В 1970 году тема крымских партизан впервые вошла в мою жизнь. В ту пору я только что вернулся со срочной службы в Тихоокеанском флоте, недавно женился, родилась дочь, заочно поступил в институт. Проблем хватало, но, работая в окружении старых водителей, я невольно стал обрастать информацией о тех водителях, механиках, которые погибли на войне. Кто-то на фронте, кто-то в партизанах. Именно тогда я впервые услышал о последнем довоенном директоре «Союзтранса» - автобусного парка той поры - Поскребове.

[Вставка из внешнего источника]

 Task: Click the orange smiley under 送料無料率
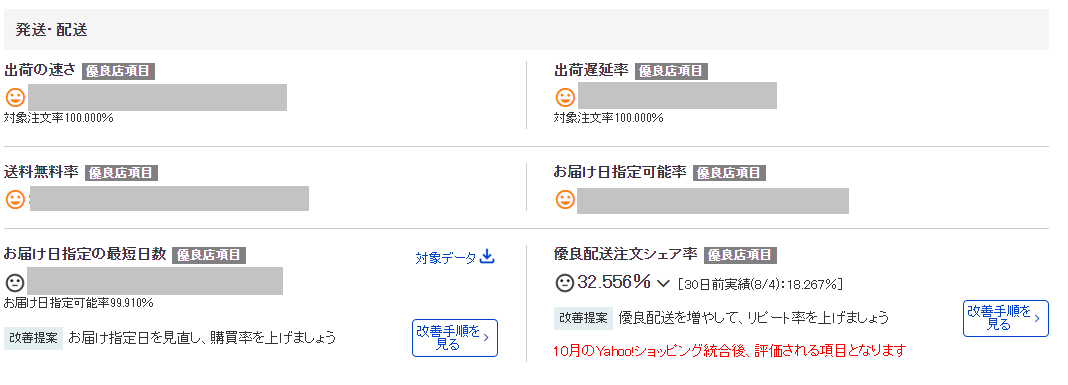[x=15, y=199]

Уже сам факт, что этот человек встретил на этом посту войну, выделяло его в моих глазах из числа прочих. Старые водители рассказывали мне, что Поскребов поработал в парке очень мало, но был «большой человек» и впоследствии даже генерал-лейтенант, а жена его и сейчас «большая шишка» - начальник автотранспортного управления в Сочи.

В Крымском краеведческом музее, куда я с детства любил захаживать, на одном из стендов я вдруг увидел знакомую фамилию: «Подскребов Андрей Власович. Парторг ЦК завода имени Войкова в Керчи». Фамилия была несколько иная, но водители произносили её на слух и это «д» могли просто забыть. Я подошел к заведующему отделом музея Кочетову Ивану Михайловичу и попросил рассказать о нашем бывшем директоре, генерал-лейтенанте Подскребове. Кочетов недоуменно переспросил: «С чего это вы взяли, что Подскребов генерал-лейтенант?» Вопрос застал врасплох, и я неуверенно промямлил: «Люди говорят».

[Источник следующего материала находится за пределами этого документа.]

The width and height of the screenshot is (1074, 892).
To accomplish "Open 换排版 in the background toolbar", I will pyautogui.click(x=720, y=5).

Люди говорят! - сердито продолжил Кочетов. - Люди из любого предателя такого героя сделают, что потом позора не оберешься!

Разве Подскребов предатель? - не на шутку перепугался я.

Нет, конечно. Людей опрашивать нужно. Люди знают многое, но перепроверять надо обязательно, и документы еще никто не отменял, а то у нас что ни участник войны, так минимум Герой Советского Союза или полный кавалер. А тут, видишь ли, генерал да еще лейтенант. Генерал-майор им даже мало!

Кочетов продолжал бурчать, а я сидел молча, виновато опустив голову. Это была первая полученная выволочка, мой первый урок на пути поиска. Ни я, ни мой первый наставник не знали, что я, молодой механик автобусного парка, стою лишь у самого начала дороги, дороги, которая на целые десятилетия полностью займет мою жизнь, мои помыслы. Начав поиск погибших в Великую Отечественную войну работников автобусного парка, я установлю их имена, но среди них окажется водитель Вадим Лобовиков, и на многие месяцы я уйду в неведомые страницы симферопольского подполья 1942–1943 годов. Я познакомлюсь с водителем Василием Новичковым и «заболею» дивизией, сформированной из жителей Симферополя. Знакомство с судьбой Андрея Власовича Подскребова уведет меня в Крымские леса к безвестной братской могиле сорока двух партизан, и долгие годы уйдут на то, чтоб восстановить каждое имя. Весь этот труд выльется в два памятника, две мемориальные доски.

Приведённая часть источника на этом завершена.